Requirement of both Ci-Bra and Ci-FoxA-a for ectopic activation of the
155-bp notochord CRM. (A) Simplified lineage map of the vegetal
half of the Ciona embryo at the 110-cell stage. Notochord precursors
are labeled in red, muscle precursors in orange, trunk mesenchyme in purple
and neural precursors in light blue. Precursors of two different lineages are
labeled with two colors. (B-H) Embryos electroporated at the one-cell
stage with the constructs indicated underneath each panel. Binding sites that
have been mutated are covered by an `X'. Embryos were cleavage arrested with
cytochalasin B at the 110-cell stage and stained for β-galactosidase
(blue). In all panels, the insets at the bottom right show embryos treated
with cytochalasin B at the early gastrula stage. (B) Activity of the 155-bp
Ci-tune CRM. Bottom left inset shows an untreated control embryo from
the same clutch, grown in parallel with the cleavage-arrested embryos shown in
all panels. (C) Activity of the Ci-Sna promoter, which was
used to drive misexpression of Ci-Bra and
Ci-FoxA-a. (D) Triple electroporation of the 155-bp CRM with
misexpression constructs for Ci-Bra (Sna>Bra)
and Ci-FoxA-a (Sna>FoxA-a) showing ectopic
muscle staining only on one side, due to mosaic incorporation.
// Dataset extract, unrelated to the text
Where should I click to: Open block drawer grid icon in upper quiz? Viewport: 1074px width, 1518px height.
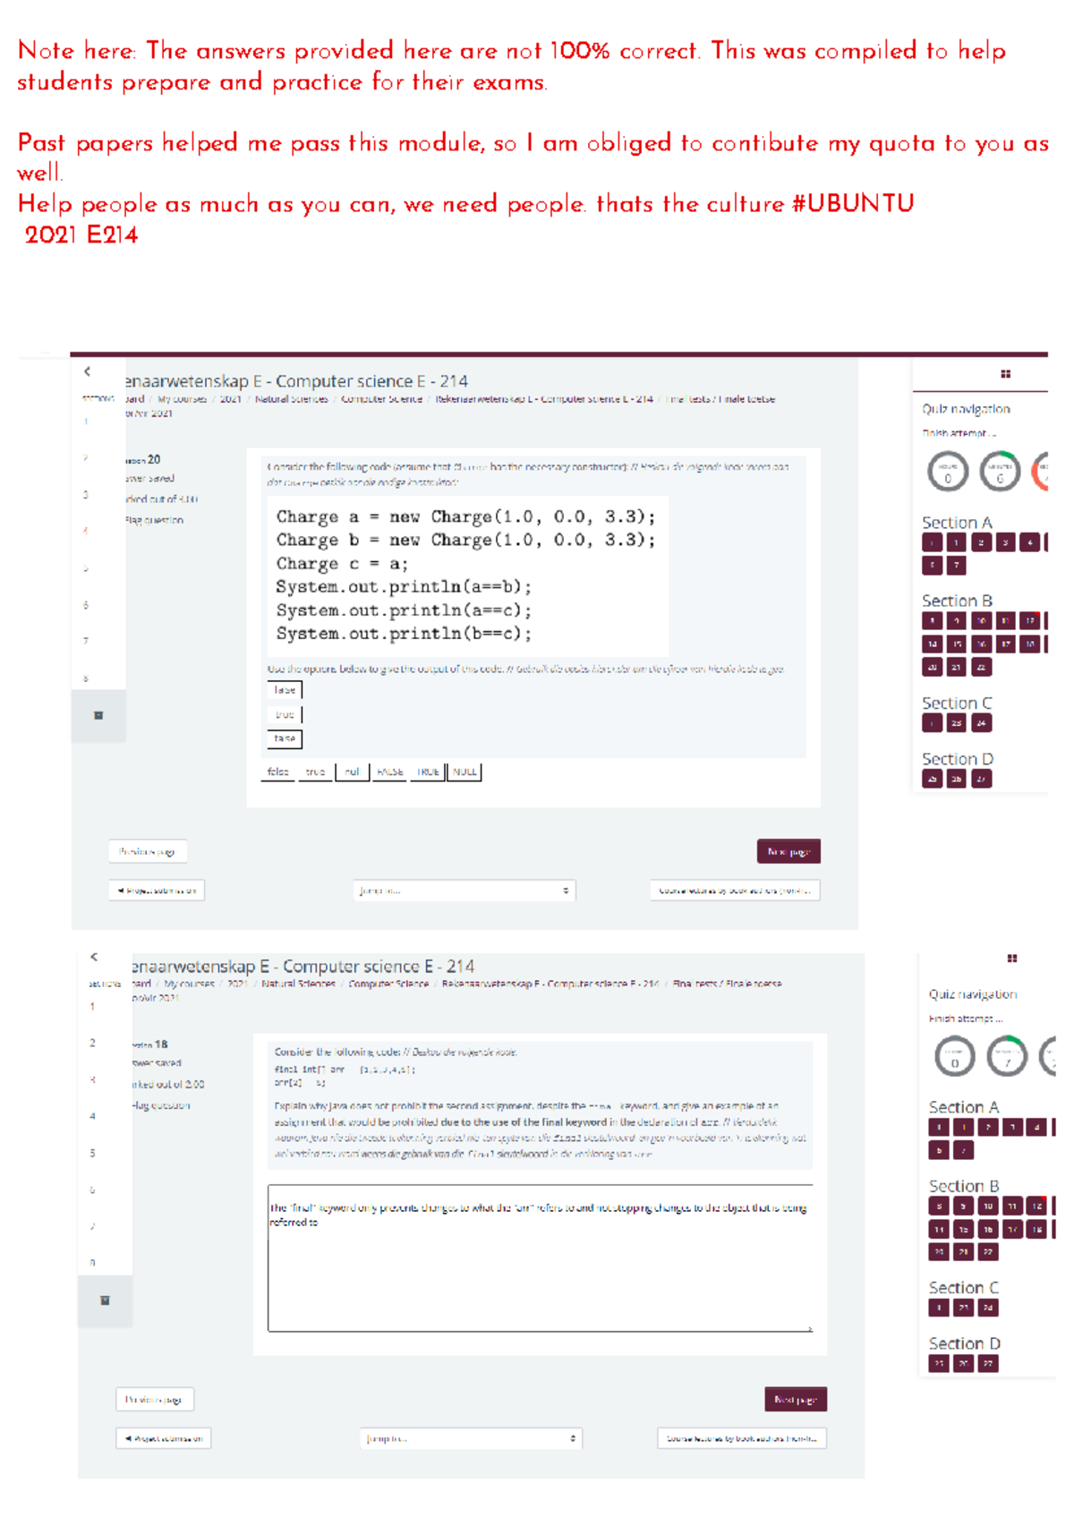pos(1005,374)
Bottom left
inset depicts another embryo from the same experiment, showing bilateral
muscle staining. (E) Co-electroporation of the 155-bp CRM with the
Sna>Bra misexpression construct. (F) Co-electroporation of the
155-bp CRM with the Sna>FoxA-a misexpression construct. (I)
Graph showing the percentage of cleavage-arrested embryos with staining in
notochord (red bars), muscle (orange bars), or in both tissues (green bars).
The transgenes employed are indicated underneath the x-axis.